The prospect of a painful earnings season and the challenge that the traditional 60/40 equity and bond allocations are offering little diversification benefits have led investors, including insurers, to stick to defensive strategies.

Amid central banks’ whatever-it-takes approach to salvage the markets, bonds and equities have moved in the same direction, causing many to seek protection in assets such as the Japanese yen.

Mark Robertson
Mark Robertson

Aviva Investors’ $1.58 billion AIMS Target Return Fund, in which roughly half of the 86% institutional capital was sourced from Aviva’s insurance business, has already taken a defensive position, said Mark Robertson, head of multi-strategy funds at the asset management arm of the insurer.

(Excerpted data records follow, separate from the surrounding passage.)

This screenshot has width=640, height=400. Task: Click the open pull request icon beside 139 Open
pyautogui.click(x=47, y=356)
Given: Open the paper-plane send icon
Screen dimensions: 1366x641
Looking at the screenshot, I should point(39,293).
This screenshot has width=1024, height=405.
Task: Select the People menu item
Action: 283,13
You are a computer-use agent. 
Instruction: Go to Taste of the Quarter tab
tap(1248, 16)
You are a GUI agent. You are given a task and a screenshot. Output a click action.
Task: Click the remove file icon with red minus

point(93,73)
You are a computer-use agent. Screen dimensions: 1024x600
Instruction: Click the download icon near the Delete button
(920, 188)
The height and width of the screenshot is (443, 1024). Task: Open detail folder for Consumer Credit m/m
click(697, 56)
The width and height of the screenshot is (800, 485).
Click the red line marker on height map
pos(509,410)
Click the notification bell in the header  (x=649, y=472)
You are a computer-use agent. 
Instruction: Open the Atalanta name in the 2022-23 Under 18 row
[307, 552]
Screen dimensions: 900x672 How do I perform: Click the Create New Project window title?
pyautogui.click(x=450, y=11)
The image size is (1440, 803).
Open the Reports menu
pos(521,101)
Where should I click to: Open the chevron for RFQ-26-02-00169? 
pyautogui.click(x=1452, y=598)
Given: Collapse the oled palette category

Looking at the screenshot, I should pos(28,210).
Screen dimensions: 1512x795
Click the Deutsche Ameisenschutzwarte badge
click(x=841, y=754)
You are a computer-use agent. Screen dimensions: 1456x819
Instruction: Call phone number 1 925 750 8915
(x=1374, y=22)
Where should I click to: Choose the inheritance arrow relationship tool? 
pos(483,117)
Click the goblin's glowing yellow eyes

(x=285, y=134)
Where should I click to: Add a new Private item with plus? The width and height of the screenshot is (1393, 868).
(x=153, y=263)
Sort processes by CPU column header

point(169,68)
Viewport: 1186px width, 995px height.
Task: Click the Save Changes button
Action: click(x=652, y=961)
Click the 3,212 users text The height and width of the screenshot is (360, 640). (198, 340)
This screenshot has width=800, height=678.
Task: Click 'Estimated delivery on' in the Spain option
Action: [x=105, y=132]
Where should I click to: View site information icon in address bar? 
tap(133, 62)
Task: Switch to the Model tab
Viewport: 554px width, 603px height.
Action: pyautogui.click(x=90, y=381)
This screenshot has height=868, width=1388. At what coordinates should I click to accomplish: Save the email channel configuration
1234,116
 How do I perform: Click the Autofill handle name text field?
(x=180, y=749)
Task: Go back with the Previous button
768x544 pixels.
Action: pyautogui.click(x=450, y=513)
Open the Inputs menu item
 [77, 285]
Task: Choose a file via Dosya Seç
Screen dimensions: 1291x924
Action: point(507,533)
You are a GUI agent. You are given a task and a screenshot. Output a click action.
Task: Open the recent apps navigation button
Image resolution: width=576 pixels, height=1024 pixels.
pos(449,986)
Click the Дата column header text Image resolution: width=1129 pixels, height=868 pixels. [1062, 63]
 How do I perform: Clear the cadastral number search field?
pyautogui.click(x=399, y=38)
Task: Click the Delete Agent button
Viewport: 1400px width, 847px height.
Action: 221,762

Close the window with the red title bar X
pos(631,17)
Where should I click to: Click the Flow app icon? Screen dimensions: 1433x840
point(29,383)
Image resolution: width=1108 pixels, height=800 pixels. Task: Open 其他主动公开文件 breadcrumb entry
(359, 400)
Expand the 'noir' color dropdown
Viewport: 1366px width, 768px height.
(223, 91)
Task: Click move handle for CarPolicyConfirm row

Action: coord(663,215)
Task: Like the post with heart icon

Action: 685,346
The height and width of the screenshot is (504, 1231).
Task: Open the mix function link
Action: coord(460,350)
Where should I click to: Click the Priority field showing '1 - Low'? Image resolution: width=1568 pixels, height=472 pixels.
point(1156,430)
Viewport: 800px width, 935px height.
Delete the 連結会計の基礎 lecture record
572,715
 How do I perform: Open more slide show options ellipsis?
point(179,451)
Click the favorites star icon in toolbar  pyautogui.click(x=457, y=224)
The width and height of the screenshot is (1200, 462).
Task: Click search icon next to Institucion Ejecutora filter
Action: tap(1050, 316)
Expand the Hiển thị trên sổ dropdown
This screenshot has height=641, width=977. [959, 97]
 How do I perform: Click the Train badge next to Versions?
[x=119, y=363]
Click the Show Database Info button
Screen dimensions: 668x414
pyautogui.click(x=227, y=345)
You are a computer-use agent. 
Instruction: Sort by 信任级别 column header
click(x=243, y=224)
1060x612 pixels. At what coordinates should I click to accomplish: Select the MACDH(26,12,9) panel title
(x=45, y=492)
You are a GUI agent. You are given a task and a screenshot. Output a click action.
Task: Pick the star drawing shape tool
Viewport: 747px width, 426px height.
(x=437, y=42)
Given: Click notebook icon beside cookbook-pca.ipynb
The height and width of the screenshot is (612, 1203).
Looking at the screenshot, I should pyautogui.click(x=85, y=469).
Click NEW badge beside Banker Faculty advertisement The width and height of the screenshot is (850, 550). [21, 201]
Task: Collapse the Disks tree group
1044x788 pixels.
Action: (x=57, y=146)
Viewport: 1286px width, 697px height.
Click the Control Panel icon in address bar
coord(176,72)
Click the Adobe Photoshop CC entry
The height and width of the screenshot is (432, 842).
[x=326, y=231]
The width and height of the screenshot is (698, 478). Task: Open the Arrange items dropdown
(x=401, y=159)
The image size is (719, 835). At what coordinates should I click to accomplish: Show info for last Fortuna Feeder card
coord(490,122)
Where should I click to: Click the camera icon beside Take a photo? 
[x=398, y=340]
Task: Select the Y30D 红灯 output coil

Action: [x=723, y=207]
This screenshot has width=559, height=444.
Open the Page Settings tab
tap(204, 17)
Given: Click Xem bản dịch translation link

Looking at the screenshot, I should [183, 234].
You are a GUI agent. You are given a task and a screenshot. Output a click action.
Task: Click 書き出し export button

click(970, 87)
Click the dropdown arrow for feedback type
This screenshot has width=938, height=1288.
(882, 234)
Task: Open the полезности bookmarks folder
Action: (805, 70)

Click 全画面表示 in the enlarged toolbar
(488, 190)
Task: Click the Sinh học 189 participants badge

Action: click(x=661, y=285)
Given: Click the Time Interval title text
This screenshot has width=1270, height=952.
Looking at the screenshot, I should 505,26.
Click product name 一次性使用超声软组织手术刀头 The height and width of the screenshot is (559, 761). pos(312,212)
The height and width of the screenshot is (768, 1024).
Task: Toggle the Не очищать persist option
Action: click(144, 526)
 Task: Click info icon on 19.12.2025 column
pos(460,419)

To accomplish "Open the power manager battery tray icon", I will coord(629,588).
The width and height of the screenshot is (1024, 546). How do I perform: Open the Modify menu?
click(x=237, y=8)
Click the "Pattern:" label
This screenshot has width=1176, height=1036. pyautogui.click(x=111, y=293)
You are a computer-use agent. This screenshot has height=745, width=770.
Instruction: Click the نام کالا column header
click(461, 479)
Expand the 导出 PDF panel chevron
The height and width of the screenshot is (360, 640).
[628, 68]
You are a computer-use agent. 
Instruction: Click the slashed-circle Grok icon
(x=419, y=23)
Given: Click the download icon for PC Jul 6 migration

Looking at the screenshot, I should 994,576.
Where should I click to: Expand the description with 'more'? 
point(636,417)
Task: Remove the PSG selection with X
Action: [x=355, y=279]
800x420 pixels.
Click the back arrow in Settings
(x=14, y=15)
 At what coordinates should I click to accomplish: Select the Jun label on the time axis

“Exposure to risk assets, most notably within equity and credit, was reduced as the quarter unfolded,” he told AsianInvestor.

“At the same time, reliance on defensive strategies such as duration and ‘safe haven’ currencies like the Japanese yen was increased to limit the portfolio’s sensitivity to potential further downward revisions in global growth,” Robertson added.

While the S&P 500 regained some lost ground recently, Sean Taylor, DWS’s chief investment officer in the Asia Pacific and head of emerging market equities, said that Asian investors would rather protect their portfolios for now. 

“Depending on their mandates, I would have thought that generally, they [Asian institutional investors] would be reasonably defensive at the moment, not believing in the recent rally so much because the actual economic data is going to be a lot worse," he said. The S&P 500 has risen over 25% from its lows in March as of April 24.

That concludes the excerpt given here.